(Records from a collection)
◇ ◇ ◇ ◇ ◇ ◇ ◇

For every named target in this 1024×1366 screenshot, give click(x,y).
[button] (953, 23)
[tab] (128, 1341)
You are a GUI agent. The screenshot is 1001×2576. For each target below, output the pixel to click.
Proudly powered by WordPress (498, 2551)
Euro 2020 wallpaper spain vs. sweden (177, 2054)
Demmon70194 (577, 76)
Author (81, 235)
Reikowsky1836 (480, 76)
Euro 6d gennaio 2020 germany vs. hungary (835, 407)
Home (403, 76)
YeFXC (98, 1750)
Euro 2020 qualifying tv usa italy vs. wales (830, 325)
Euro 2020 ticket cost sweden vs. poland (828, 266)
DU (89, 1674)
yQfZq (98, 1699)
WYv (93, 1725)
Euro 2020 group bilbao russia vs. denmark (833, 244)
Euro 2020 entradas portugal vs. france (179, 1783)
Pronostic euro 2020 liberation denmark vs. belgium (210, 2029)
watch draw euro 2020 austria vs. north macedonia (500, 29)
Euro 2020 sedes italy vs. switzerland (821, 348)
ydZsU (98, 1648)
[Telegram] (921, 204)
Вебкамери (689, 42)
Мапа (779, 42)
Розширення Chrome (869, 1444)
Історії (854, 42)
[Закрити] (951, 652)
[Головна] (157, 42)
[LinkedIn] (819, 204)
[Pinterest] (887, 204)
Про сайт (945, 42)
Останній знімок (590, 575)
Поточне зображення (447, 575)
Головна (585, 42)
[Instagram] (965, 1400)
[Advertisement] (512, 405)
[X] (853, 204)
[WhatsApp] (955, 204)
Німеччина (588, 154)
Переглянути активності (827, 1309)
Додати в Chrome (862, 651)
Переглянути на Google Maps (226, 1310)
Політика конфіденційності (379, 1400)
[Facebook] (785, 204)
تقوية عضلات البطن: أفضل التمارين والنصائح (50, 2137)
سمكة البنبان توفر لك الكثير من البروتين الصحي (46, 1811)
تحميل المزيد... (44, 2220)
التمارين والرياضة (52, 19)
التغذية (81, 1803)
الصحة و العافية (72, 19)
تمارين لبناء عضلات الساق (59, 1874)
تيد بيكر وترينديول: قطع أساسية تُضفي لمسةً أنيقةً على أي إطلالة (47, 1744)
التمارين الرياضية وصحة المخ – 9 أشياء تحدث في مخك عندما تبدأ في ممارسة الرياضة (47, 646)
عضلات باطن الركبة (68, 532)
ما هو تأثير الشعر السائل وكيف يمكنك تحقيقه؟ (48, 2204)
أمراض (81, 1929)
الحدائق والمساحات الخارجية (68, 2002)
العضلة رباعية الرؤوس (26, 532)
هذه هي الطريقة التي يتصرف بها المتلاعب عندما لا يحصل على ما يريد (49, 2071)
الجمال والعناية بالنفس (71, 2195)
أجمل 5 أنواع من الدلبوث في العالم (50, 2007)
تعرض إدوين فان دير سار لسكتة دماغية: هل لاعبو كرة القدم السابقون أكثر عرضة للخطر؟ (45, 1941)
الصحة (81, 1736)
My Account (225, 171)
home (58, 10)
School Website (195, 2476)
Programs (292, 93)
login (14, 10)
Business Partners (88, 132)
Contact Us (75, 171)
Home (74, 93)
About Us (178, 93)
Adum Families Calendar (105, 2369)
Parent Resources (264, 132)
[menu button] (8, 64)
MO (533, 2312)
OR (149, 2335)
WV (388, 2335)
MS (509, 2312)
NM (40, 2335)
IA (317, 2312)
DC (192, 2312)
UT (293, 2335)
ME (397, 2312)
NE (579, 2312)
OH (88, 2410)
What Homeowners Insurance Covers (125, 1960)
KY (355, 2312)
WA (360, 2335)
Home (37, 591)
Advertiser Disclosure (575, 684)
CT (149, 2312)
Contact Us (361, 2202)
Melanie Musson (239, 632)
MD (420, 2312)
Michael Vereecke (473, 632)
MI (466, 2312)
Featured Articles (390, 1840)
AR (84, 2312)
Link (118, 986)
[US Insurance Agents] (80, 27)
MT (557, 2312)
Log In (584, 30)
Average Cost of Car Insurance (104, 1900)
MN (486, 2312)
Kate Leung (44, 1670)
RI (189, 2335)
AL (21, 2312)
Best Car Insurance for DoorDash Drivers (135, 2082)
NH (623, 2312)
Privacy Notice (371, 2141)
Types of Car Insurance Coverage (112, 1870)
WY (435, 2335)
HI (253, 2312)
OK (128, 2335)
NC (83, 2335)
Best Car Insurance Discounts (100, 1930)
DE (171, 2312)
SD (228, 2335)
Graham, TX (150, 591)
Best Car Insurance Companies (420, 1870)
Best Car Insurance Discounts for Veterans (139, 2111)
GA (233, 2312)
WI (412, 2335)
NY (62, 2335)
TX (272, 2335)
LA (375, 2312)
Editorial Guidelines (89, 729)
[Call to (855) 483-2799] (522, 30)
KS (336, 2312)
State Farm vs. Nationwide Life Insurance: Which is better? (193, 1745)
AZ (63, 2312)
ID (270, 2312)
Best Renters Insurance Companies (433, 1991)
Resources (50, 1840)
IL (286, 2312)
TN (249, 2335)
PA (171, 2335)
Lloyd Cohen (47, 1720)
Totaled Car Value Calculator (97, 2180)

◇ ◇ ◇ ◇ ◇ ◇ ◇

=== Work instructions ===
From the entries above, copy every line where the word "عندما" shows up.

=== Written answer ===
التمارين الرياضية وصحة المخ – 9 أشياء تحدث في مخك عندما تبدأ في ممارسة الرياضة (47, 646)
هذه هي الطريقة التي يتصرف بها المتلاعب عندما لا يحصل على ما يريد (49, 2071)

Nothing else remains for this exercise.